_Directions_
Return, unchanged, the stretch of the entries below that opens with the line containing "The width and height of the screenshot is (1024, 611)." and runs through the last line of the entries, including both ends.

_Excerpted data_
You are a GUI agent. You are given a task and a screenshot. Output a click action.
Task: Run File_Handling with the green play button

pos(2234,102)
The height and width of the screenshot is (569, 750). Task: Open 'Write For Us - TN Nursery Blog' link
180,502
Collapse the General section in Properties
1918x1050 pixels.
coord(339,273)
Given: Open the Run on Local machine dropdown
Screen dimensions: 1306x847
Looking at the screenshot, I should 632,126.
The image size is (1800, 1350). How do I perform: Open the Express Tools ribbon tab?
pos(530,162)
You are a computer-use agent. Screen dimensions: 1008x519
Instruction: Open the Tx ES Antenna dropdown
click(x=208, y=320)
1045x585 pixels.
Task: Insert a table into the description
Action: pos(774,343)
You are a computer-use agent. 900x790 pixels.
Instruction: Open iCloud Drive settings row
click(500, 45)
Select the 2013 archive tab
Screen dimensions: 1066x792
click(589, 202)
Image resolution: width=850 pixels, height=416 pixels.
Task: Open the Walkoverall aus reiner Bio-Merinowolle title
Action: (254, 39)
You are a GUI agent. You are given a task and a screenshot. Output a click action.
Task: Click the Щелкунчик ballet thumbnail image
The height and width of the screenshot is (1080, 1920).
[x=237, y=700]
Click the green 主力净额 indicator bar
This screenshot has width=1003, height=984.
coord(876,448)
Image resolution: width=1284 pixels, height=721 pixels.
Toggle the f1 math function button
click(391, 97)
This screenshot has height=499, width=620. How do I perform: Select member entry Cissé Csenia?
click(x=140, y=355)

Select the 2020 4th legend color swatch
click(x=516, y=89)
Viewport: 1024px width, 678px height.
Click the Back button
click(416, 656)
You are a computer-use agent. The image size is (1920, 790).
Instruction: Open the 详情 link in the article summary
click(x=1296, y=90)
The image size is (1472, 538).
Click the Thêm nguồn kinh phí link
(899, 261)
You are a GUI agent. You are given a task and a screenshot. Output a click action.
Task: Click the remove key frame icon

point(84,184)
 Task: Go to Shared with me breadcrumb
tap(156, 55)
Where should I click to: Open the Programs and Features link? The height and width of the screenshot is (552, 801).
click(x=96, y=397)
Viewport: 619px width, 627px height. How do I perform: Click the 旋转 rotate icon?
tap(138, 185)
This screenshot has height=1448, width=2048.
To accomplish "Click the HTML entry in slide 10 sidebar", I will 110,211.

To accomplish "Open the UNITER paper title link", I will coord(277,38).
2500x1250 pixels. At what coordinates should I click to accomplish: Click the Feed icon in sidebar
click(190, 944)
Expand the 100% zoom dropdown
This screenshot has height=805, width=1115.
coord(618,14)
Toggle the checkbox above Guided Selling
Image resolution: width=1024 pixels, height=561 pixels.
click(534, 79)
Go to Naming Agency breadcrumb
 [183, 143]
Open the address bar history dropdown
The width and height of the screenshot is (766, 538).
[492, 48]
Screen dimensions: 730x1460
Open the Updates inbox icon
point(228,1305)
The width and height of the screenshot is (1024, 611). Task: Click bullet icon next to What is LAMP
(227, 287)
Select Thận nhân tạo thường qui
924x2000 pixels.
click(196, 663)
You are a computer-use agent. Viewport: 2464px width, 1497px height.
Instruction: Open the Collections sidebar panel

_Full solution_
The width and height of the screenshot is (1024, 611). Task: Click bullet icon next to What is LAMP
(227, 287)
Select Thận nhân tạo thường qui
924x2000 pixels.
click(196, 663)
You are a computer-use agent. Viewport: 2464px width, 1497px height.
Instruction: Open the Collections sidebar panel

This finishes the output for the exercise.